La vinculación entre lo pedido por las partes y la decisión del juzgador no tiene el rigor absoluto que impida la aplicación de la justicia en cada caso, de tal forma que la justicia constitucional puede acomodar su decisión dentro del margen en que se formula la petición, pudiendo concederse menos de lo pedido, siempre y cuando esa decisión resulte acorde a la norma aplicable; dado que, en el marco del principio analizado, se permite a juez constitucional fundar su decisión en preceptos legales o normas jurídicas que sean de pertinente aplicación al caso, aunque las partes no las hubieren invocado, pues el juzgador sólo está vinculado por la esencia y sustancia de lo pedido y discutido en el pleito, no por la literalidad de las concretas pretensiones ejercitadas, tal y como hayan sido formuladas por los litigantes, de forma que no existirá incongruencia cuando se decida o se pronuncie sobre una de ellas que, aun cuando no fuera formal y expresamente ejercitada, estuviera implícita o fuera consecuencia imprescindible o necesaria de los pedimentos articulados o de la cuestión principal debatida en el proceso.
En consecuencia, para que la incongruencia por exceso adquiera relevancia constitucional y pueda ser constitutiva de una lesión del derecho a la tutela judicial efectiva, se requiere que la desviación o desajuste entre la resolución y los términos en que las partes hayan formulado sus pretensiones, debe suponer una modificación sustancial del objeto procesal, con la consiguiente indefensión y sustracción a las partes del verdadero debate contradictorio, produciéndose un fallo extraño a las respectivas pretensiones de las partes, de forma que la decisión se haya pronunciado sobre temas o materias no debatidas oportunamente en el proceso y respecto de las cuales, por consiguiente, las partes no tuvieron la oportunidad de ejercitar adecuadamente su derecho de defensa, formulando o exponiendo las alegaciones que tuvieran por conveniente en apoyo de sus respectivas posiciones procesales.
III.5. Análisis del caso concreto
El accionante alegó la vulneración de sus derechos al trabajo, a la estabilidad laboral y a la inamovilidad laboral por adopción, vinculados con el principio de interés superior de la niña, niño o adolescente; porque al resolver el recurso jerárquico interpuesto, la autoridad demandada no analizó el argumento principal referido a la inamovilidad laboral por adopción, sino lo relativo al diagnóstico de la menor, omitiendo considerar por lo tanto los fundamentos expuestos al respecto, así como la documentación acompañada para ello, incluyendo las literales adicionales presentadas el 29 de enero de 2021, careciendo por lo tanto de la necesaria fundamentación, motivación y congruencia que requiere toda resolución.

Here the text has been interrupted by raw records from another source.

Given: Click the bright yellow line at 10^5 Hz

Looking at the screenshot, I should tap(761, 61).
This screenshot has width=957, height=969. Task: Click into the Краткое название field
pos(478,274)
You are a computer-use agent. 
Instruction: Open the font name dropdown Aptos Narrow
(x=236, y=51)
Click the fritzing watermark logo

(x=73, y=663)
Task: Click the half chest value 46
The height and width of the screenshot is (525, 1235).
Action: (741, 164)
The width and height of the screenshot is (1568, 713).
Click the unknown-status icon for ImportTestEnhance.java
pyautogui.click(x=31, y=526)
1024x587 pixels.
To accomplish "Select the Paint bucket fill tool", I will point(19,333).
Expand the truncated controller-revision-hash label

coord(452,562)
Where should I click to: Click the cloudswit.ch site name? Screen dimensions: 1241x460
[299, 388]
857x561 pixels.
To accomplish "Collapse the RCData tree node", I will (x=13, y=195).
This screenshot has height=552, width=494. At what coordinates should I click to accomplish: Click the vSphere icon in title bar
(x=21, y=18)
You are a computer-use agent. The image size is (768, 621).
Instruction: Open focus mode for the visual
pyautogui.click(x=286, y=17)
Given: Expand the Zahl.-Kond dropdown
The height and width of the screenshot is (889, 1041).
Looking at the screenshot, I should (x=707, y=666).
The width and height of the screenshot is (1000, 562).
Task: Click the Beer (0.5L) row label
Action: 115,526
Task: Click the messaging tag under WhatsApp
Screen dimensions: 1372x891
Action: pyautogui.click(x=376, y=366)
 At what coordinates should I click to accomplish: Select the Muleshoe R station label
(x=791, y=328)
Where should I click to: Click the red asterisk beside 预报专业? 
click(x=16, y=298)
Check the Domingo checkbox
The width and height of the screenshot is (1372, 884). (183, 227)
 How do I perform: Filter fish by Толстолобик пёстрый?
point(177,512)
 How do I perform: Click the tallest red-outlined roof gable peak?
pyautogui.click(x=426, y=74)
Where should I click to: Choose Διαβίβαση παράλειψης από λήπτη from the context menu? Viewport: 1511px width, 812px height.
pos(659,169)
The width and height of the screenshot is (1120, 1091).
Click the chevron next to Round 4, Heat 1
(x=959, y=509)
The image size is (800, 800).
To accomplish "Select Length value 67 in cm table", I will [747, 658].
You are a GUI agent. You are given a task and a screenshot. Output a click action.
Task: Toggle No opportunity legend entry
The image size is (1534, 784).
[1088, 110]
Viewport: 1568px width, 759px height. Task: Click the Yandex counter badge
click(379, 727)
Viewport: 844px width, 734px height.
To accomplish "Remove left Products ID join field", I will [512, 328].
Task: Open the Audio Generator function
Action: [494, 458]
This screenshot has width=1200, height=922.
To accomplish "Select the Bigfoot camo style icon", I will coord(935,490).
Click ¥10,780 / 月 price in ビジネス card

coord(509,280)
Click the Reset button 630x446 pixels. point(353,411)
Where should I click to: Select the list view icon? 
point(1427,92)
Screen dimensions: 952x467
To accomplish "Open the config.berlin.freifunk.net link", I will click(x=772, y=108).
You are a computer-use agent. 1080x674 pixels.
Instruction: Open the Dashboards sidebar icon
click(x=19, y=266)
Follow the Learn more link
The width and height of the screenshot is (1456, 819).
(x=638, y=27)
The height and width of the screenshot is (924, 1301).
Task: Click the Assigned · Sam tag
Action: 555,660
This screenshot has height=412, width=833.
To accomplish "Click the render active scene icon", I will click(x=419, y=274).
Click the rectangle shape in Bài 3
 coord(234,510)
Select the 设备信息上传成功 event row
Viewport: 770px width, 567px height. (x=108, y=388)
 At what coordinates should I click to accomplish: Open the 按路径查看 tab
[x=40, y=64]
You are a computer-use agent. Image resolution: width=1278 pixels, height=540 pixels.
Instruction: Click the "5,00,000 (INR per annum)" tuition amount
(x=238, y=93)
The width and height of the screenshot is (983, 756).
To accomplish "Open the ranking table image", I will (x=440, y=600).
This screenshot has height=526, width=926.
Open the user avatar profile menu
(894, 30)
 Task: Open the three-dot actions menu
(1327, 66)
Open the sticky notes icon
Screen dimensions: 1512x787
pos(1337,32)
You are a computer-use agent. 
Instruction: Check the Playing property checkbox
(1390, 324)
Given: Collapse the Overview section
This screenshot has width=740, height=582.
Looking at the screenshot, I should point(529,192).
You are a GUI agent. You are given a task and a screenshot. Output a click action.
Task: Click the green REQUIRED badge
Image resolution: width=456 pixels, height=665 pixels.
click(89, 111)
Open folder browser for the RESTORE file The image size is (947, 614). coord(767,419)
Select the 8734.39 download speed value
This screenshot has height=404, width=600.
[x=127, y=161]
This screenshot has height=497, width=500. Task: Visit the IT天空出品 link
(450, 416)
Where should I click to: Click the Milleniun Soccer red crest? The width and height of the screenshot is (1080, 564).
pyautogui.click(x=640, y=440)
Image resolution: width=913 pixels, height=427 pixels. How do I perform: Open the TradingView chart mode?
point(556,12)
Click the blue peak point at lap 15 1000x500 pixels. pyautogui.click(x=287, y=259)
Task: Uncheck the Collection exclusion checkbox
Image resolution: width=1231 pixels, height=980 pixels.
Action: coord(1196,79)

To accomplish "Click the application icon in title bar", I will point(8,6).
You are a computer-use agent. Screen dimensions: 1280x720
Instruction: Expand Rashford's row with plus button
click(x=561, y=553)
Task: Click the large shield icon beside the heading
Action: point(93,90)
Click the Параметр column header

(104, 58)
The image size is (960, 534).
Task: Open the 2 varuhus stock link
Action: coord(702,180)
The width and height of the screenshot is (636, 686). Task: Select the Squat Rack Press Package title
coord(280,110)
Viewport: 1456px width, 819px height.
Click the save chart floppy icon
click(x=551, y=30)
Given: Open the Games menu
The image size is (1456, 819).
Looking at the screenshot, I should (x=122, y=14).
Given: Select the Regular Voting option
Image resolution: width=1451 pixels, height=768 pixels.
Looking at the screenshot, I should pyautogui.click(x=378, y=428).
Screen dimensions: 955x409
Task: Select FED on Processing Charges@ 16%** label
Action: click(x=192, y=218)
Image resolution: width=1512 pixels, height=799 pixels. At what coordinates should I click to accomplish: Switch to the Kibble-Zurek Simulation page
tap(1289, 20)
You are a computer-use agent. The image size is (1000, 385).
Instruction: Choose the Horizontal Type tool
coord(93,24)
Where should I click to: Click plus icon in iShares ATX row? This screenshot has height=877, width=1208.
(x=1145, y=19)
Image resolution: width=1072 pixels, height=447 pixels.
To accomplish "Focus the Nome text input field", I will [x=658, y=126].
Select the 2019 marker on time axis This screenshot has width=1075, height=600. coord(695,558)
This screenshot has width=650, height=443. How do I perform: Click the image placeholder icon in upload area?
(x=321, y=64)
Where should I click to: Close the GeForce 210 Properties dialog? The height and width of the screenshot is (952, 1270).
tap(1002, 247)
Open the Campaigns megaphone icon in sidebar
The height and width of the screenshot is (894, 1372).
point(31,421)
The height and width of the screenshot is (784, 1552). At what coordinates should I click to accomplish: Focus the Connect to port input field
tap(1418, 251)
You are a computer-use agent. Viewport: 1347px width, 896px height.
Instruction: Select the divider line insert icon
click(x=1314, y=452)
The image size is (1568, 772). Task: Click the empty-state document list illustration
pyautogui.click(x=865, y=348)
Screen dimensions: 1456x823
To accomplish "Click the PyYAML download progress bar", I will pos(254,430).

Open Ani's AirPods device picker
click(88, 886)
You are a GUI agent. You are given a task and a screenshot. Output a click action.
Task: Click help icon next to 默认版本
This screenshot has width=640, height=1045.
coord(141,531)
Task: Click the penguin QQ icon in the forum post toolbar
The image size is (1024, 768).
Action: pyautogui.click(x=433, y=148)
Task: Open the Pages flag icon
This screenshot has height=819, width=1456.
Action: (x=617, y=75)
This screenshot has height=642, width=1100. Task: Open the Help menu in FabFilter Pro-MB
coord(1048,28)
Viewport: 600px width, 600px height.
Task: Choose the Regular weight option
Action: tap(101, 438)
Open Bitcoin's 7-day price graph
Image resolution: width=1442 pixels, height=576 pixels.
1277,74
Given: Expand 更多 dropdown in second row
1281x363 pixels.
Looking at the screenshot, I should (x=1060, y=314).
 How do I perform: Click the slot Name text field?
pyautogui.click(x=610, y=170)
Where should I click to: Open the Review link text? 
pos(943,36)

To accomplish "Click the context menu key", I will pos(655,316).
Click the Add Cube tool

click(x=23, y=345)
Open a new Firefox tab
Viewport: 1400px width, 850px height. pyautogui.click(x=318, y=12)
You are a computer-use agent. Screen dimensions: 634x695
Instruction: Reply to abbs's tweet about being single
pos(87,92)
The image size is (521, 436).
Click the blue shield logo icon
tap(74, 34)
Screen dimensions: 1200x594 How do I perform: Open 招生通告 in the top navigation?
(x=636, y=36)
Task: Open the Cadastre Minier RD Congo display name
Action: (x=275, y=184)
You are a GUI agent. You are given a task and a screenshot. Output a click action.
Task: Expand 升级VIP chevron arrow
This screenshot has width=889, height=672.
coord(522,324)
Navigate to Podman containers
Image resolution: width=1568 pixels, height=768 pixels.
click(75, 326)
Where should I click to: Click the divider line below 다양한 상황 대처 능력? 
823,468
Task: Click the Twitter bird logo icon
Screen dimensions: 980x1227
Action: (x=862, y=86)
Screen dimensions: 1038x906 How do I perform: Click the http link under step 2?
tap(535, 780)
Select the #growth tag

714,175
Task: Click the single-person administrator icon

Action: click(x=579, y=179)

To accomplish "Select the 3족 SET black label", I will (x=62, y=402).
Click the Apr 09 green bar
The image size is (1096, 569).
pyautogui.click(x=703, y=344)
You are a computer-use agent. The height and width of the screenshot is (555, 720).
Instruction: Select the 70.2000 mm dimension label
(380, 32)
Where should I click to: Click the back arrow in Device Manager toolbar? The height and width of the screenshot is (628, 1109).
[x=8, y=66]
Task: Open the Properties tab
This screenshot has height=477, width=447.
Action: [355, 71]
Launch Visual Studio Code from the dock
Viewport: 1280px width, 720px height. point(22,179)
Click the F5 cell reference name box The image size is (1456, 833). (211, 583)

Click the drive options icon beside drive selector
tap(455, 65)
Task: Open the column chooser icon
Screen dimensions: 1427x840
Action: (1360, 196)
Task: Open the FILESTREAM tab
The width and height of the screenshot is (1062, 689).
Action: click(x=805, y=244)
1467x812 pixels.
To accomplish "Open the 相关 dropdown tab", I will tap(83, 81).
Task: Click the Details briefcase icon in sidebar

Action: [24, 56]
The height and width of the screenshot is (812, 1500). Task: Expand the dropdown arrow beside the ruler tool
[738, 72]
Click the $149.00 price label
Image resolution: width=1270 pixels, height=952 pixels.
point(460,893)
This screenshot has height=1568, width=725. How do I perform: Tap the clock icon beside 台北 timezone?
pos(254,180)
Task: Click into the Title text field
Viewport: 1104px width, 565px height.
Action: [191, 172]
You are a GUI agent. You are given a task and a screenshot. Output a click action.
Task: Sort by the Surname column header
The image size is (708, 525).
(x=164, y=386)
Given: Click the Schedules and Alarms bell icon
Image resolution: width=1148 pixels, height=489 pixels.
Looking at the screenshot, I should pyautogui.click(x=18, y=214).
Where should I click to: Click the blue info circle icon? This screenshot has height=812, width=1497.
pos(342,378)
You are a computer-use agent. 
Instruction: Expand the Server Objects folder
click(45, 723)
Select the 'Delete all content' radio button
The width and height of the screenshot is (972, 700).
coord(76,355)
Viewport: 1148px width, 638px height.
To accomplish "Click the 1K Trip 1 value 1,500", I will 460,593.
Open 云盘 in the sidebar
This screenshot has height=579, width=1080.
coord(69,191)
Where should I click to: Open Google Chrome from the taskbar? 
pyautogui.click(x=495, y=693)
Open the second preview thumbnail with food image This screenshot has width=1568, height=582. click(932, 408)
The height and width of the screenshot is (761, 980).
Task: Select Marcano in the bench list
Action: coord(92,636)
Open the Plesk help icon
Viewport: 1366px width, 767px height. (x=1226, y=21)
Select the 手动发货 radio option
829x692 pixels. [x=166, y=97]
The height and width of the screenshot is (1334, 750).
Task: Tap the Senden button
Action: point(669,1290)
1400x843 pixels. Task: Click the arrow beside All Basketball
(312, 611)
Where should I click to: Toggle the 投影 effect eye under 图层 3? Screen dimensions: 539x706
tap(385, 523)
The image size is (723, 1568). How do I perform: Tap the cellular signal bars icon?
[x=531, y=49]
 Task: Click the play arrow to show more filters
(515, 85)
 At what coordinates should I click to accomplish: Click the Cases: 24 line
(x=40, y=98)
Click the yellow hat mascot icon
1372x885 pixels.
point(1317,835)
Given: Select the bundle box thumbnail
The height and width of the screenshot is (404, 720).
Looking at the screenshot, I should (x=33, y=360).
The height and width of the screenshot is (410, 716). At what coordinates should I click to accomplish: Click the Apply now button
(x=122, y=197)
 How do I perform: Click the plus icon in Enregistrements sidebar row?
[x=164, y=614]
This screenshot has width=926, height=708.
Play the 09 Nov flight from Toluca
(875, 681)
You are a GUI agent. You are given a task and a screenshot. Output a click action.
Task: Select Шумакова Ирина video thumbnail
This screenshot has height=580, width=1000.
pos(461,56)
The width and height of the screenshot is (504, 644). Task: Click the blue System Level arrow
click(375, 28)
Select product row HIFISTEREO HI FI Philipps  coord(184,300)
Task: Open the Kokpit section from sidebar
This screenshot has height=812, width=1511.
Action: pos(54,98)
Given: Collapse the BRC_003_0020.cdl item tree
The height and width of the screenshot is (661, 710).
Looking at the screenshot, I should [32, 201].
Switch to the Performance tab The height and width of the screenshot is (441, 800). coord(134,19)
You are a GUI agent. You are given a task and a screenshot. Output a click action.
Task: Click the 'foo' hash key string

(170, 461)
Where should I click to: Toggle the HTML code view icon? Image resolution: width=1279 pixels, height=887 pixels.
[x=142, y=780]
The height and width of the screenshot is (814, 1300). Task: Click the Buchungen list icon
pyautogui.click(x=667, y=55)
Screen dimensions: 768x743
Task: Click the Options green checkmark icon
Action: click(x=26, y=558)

De los antecedentes que se acompañan al legajo constitucional y las Conclusiones anotadas en el apartado II de este fallo, se establecen como hechos que, el 30 de noviembre de 2020, Boris Elías Mauricio Chiri López dio a conocer al Director Ejecutivo del SERNAP, el proceso de adopción nacional que inició respecto a una niña de cuatro años y nueve meses, además de haber comunicado que la menor ya le fue entregada el 26 de octubre del mismo año, acompañando al efecto, copias simples del indicado proceso; se entiende que la documentación fue presentada en atención al requerimiento efectuado por la indicada entidad mediante Instructivo ONS/DA 0025/2020, para tomar conocimiento del personal de la institución que cuenta con inamovilidad laboral.
No obstante lo señalado, a través de Memorándum MEM/DE-2 0073/2020 de 18 de diciembre, el Director Ejecutivo del SERNAP agradeció los servicios de Boris Elías Mauricio Chiri López, como Responsable Jurídico Ambiental de la entidad; decisión que fue impugnada mediante recurso de revocatoria por el funcionario cesado, el cual fue resuelto mediante RA DE-009/2021 de 27 de enero, confirmando el memorándum MEM/DE-2 0073/2020.
El 17 de febrero de 2021, el hoy impetrante de tutela constitucional impugnó mediante recurso jerárquico la RA DE-009/2021, el mismo que fue resuelto por RM 157/2021, emitida por el Ministro de Medio Ambiente y Agua, rechazando el recurso interpuesto, dejando en consecuencia firme y subsistente lo resuelto a través de la RA DE-009/2021; resolución jerárquica que es objeto de la presente acción de amparo constitucional, alegando que la misma no resolvió el fundamento principal, relativo a la inamovilidad laboral por adopción.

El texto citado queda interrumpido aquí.